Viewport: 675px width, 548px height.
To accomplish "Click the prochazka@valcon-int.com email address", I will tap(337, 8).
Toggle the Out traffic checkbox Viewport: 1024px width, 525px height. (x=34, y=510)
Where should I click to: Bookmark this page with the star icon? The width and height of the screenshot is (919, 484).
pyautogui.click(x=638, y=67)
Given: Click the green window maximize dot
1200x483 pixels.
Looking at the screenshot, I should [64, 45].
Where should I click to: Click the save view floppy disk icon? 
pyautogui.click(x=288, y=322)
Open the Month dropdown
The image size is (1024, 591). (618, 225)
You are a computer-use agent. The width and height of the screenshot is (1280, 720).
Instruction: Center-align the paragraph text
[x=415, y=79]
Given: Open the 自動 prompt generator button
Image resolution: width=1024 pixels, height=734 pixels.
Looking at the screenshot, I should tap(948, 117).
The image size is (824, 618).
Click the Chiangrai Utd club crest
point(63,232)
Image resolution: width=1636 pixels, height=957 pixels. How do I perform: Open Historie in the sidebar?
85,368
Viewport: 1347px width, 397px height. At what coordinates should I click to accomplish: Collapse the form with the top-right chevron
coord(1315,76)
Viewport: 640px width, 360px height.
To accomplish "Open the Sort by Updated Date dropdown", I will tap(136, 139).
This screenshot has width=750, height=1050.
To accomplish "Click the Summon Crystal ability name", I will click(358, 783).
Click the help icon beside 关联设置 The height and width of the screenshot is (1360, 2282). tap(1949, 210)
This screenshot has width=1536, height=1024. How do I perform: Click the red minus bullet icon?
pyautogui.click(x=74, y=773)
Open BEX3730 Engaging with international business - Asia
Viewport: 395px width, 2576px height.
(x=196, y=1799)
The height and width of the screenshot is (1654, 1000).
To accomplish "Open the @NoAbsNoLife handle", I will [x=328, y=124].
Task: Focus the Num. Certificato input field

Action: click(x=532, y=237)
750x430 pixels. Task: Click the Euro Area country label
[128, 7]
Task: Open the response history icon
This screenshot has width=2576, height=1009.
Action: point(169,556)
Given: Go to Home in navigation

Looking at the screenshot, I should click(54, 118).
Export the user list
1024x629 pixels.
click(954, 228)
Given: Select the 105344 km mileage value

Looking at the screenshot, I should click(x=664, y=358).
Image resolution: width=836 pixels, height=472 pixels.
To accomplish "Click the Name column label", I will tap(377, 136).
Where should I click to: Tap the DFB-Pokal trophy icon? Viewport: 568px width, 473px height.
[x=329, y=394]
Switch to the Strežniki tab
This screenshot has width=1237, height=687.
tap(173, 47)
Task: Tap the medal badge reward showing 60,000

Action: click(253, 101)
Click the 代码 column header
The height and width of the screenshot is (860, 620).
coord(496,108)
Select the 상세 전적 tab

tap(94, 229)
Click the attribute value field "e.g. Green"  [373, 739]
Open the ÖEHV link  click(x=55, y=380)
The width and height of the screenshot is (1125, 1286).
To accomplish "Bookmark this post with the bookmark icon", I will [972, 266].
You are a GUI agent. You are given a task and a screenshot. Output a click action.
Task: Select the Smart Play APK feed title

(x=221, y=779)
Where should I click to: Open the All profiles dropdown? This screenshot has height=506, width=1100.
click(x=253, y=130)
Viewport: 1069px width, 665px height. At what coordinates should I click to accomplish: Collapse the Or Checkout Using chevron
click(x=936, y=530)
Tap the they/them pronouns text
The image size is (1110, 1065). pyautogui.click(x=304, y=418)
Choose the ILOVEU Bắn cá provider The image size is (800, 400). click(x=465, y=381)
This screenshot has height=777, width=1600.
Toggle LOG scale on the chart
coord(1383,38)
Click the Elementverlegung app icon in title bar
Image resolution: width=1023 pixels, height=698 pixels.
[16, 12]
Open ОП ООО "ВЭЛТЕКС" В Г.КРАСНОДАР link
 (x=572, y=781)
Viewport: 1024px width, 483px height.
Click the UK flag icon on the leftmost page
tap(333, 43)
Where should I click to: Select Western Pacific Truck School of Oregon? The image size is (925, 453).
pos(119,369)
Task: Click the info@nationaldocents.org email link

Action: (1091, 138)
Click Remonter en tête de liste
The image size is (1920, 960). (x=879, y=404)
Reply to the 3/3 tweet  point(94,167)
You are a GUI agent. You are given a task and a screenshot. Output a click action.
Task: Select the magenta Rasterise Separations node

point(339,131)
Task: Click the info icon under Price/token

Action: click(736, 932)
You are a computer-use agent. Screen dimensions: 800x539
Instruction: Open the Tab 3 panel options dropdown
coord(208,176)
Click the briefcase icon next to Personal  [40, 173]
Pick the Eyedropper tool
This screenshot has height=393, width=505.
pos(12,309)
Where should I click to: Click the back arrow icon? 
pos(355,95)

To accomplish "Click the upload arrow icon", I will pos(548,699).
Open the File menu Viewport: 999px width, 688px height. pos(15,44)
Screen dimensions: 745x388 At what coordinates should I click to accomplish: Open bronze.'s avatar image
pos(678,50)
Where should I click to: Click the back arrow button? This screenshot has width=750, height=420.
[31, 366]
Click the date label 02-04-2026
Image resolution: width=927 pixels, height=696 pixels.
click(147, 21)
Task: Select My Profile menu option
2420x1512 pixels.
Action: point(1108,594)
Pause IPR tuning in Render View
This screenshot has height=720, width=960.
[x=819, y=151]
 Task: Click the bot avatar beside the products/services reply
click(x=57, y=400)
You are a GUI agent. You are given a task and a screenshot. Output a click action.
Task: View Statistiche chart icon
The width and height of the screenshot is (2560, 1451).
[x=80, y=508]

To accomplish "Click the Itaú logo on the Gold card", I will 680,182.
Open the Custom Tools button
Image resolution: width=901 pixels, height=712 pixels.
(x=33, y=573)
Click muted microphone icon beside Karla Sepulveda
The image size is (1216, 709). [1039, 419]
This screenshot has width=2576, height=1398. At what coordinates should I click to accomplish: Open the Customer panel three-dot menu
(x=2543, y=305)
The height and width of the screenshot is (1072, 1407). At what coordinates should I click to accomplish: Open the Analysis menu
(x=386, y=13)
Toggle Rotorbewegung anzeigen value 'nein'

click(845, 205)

* * *

## EXERCISE BRIEF
For the listing above, print only the lines starting at the line containing "The height and width of the screenshot is (1654, 1000)." and ending at the line containing "Click the attribute", exactly, both included.

## RESULT OF THIS EXERCISE
The height and width of the screenshot is (1654, 1000).
To accomplish "Open the @NoAbsNoLife handle", I will [x=328, y=124].
Task: Focus the Num. Certificato input field

Action: click(x=532, y=237)
750x430 pixels. Task: Click the Euro Area country label
[128, 7]
Task: Open the response history icon
This screenshot has width=2576, height=1009.
Action: point(169,556)
Given: Go to Home in navigation

Looking at the screenshot, I should click(54, 118).
Export the user list
1024x629 pixels.
click(954, 228)
Given: Select the 105344 km mileage value

Looking at the screenshot, I should click(x=664, y=358).
Image resolution: width=836 pixels, height=472 pixels.
To accomplish "Click the Name column label", I will tap(377, 136).
Where should I click to: Tap the DFB-Pokal trophy icon? Viewport: 568px width, 473px height.
[x=329, y=394]
Switch to the Strežniki tab
This screenshot has width=1237, height=687.
tap(173, 47)
Task: Tap the medal badge reward showing 60,000

Action: click(253, 101)
Click the 代码 column header
The height and width of the screenshot is (860, 620).
coord(496,108)
Select the 상세 전적 tab

tap(94, 229)
Click the attribute value field "e.g. Green"  [373, 739]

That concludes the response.